Accurately Quantify and Reduce Scope 3 Emissions
Unlike Scope 1 and 2 emissions, Scope 3 emissions are far harder to control and track accurately, but they are key to reaching net zero. With Scope 1 and 2, an organisation will normally have the data required to convert direct purchases of gas and electricity into a value in tonnes of GHGs. Most organisations are unlikely to have the same insight when it comes to suppliers of other goods and services.
Life Cycle Assessment (LCA) can be used to quantify Scope 1-3 emissions by providing information on the environmental impacts of systems, services and products throughout the entire life cycle. It therefore enables you to accurately and efficiently plan and deliver a road map to reduce emissions in line with a net zero strategy.
Life Cycle Assessment (LCA) can be used to provide information on the environmental impacts of processes, services and products throughout the entire life cycle. LCA, also known as Life Cycle Analysis and ‘cradle-to-grave’ analysis, refers to the assessment of environmental impacts of a product throughout its life cycle from its raw materials to disposal or recycling. The various stages considered in assessing the environmental impacts start from the extraction of raw materials and move toward material processing, manufacture, distribution, use, repair, maintenance, and disposal or recycling (ScienceDirect, 2022).
Benefits of an LCA:
To support clients with identifying cost/emission hotspots (baseline) for a particular product/service
For R&D work on alternative manufacturing processes and/or materials
To communicate this information to stakeholders and customers (i.e., Environmental Product Declarations)
Life Cycle Costing (LCC)
Life Cycle Costing maps the total cost of ownership of a product / service / system throughout its entire life span (cradle-to-grave costs). LCC is best used to evaluate the procurement of a new product/service and can provide informed decision making on how (and where) to reduce costs throughout the different stages of the product life cycle (raw material acquisition, manufacturing/processing, use-stage, maintenance and end of life).
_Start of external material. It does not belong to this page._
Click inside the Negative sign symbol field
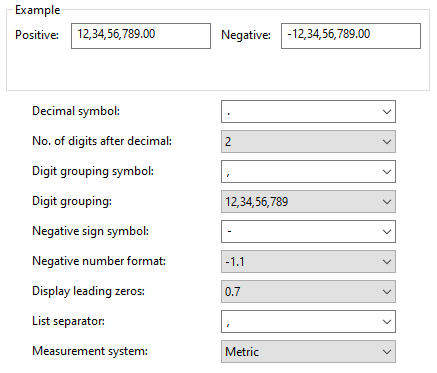The height and width of the screenshot is (373, 437). tap(300, 232)
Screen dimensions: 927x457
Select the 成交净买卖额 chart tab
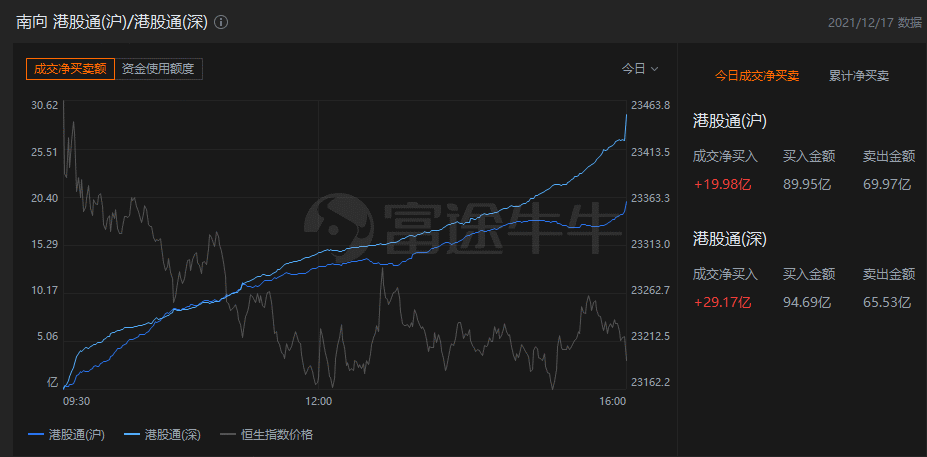coord(70,69)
Environmental Product Declarations (EPD)
An EPD is a standardised document used in both B2B and B2C communications. It transparently and scientifically describes the environmental impacts of your system/product/service. EPDs are validated by a third party and as such can be used to compare with EPDs for other products/services if the same product category rules are applied. The most common industry making use of EPDs is the construction sector, but increasingly it is becoming popular in other industries.